Imagine getting sucker-punched by a sloth with Wolverine blades for claws. You're walking under a tree, and bam--a furry baby drops down and pierces your cheek with a foot made of swords. This is bad for several reasons, but the worst appears to be that this is a sloth. He cannot simply rip his claws from your face like a band-aid. He must pull them out the same way he does everything else: slowly.

This is what I think about when I look at Hurricane Sally. The life-threatening storm bearing down on Alabama and Florida this morning underwent a phenomenon known as "rapid intensification" less than 48 hours before it made landfall. This is essentially the extreme weather version of a sucker punch--or an animal falling out of a tree onto your face. To make things worse, the aggressive storm is now moving at an agonizingly slow pace over land; taking its sweet time pulling its Adamantium claw out of the Gulf Coast's cheek.

While acknowledging the comparison as unpleasant, Atkin noted that so are the consequences of climate change, highlighting findings about rapid intensification and slow-moving storms. As she put it: "The mutant sloths, in other words, are not going away. If we don't do anything to stop them, they'll likely get worse."

Sally made landfall near Gulf Shores, Alabama, just west of the Florida border, with maximum sustained winds of 105 miles per hour. Floodwaters in both states turned "roads into rivers, submerging cars and sending several out-of-control construction barges into waters along the Florida Panhandle," according to the Times.

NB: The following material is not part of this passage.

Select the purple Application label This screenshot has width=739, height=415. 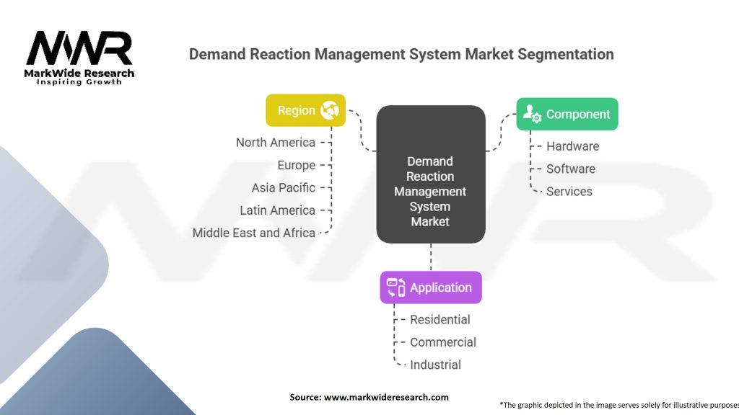[440, 287]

"Winds have ripped at buildings, and rising floodwaters forced people to their rooftops for rescue," NPR's Debbie Elliott reported Wednesday from Alabama. "The slow-moving storm dumped torrential rainfall ahead of landfall, and a storm surge more than five feet sent waves washing through homes in Orange Beach."

Orange Beach Mayor Tony Kennon told the Associated Press that one person died Wednesday and at least one more was missing, without offering further details.

Some places of Alabama and Florida could ultimately see nearly three feet of rain. As Sally battered eastern Alabama with torrential rains early Thursday, the NHC warned of flooding and tornado risks in Georgia and the Carolinas. As of Thursday, more than half a million people across Alabama, Florida, and Georgia were without power.

While residents of those southeastern states still face dangerous extreme weather conditions in the midst of a deadly pandemic, other storms are swirling in the Atlantic. There have been so many named storms already this hurricane season that the NHC only has one left--Wilfred--and then will have to move to the Greek alphabet.

In a series of tweets Wednesday, the advocacy group 350.org noted the incredibly active hurricane season and Sally's destruction. "Let's be clear: We're past the point of arguing whether climate change is the reason for extreme hurricanes like Sally," the group said. "It is. And the fossil fuel industry's decades of deception is to blame."

Reporting Wednesday on wildfires tearing through the West and the hurricane causing "catastrophic" floods in the South, their connection to the climate crisis, and what can be done about future devastation, John Schwartz of the Timespointed out that "these disasters have long been predicted by climate scientists."

Schwartz recalled discussing a 2018 study with Camilo Mora, an associate professor in the department of geography and environment at the University of Hawaii at Manoa. The study was about parts of the world possibly facing six simultaneous climate-related crises by the end of the century, which Mora said was "like a terror movie."

"Somebody asked me if there is a good ending to the horror movie," Mora said last week when Schwartz called to discuss the current conditions and climate action. "The good ending was 20 years ago. Now, the choices for the ending are 'bad' and 'terrible.'"

"The planet, it's screaming to us," Mora added. "When are we going to start listening?"